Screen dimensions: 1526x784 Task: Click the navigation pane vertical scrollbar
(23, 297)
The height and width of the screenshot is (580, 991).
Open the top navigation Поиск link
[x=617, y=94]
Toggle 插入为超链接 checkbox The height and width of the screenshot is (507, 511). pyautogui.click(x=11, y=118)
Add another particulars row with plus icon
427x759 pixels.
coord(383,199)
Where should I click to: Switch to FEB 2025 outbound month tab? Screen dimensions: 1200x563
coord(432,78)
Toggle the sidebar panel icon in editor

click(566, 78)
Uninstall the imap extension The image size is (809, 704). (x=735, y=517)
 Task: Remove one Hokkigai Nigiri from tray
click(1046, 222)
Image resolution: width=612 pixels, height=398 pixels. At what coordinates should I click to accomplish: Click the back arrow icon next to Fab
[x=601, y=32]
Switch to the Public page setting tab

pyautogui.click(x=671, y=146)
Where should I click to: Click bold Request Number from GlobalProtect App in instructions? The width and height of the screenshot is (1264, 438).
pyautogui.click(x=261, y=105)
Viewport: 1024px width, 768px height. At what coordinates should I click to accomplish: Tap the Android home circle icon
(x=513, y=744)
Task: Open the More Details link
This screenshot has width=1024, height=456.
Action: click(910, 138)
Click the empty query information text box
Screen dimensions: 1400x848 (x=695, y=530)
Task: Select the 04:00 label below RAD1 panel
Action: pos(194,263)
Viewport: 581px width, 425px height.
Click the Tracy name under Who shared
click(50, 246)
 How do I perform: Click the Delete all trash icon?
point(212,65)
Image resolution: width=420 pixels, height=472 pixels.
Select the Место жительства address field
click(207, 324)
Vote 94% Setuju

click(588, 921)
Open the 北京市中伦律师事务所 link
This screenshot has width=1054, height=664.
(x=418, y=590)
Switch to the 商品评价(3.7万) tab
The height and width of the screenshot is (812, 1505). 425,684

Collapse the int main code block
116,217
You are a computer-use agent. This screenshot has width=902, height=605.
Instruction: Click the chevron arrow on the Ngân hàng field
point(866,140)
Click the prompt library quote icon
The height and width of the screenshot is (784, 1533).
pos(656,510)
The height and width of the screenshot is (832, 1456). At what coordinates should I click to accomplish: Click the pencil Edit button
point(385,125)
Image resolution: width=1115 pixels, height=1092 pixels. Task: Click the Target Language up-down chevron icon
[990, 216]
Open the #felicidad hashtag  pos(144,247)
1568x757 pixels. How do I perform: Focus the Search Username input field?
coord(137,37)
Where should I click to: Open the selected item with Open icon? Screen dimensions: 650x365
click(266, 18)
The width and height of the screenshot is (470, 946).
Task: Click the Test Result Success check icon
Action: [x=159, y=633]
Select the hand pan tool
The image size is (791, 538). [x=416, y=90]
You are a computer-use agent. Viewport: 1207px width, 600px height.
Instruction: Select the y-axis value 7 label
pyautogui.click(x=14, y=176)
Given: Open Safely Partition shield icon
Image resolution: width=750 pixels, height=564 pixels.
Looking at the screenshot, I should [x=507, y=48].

• WORK REQUIRED: Exact copies of the lines from the one holding "Where should I click to: Open" through the last line above, and only those, make up the answer.

• YOUR RESPONSE:
Where should I click to: Open the selected item with Open icon? Screen dimensions: 650x365
click(266, 18)
The width and height of the screenshot is (470, 946).
Task: Click the Test Result Success check icon
Action: [x=159, y=633]
Select the hand pan tool
The image size is (791, 538). [x=416, y=90]
You are a computer-use agent. Viewport: 1207px width, 600px height.
Instruction: Select the y-axis value 7 label
pyautogui.click(x=14, y=176)
Given: Open Safely Partition shield icon
Image resolution: width=750 pixels, height=564 pixels.
Looking at the screenshot, I should [x=507, y=48].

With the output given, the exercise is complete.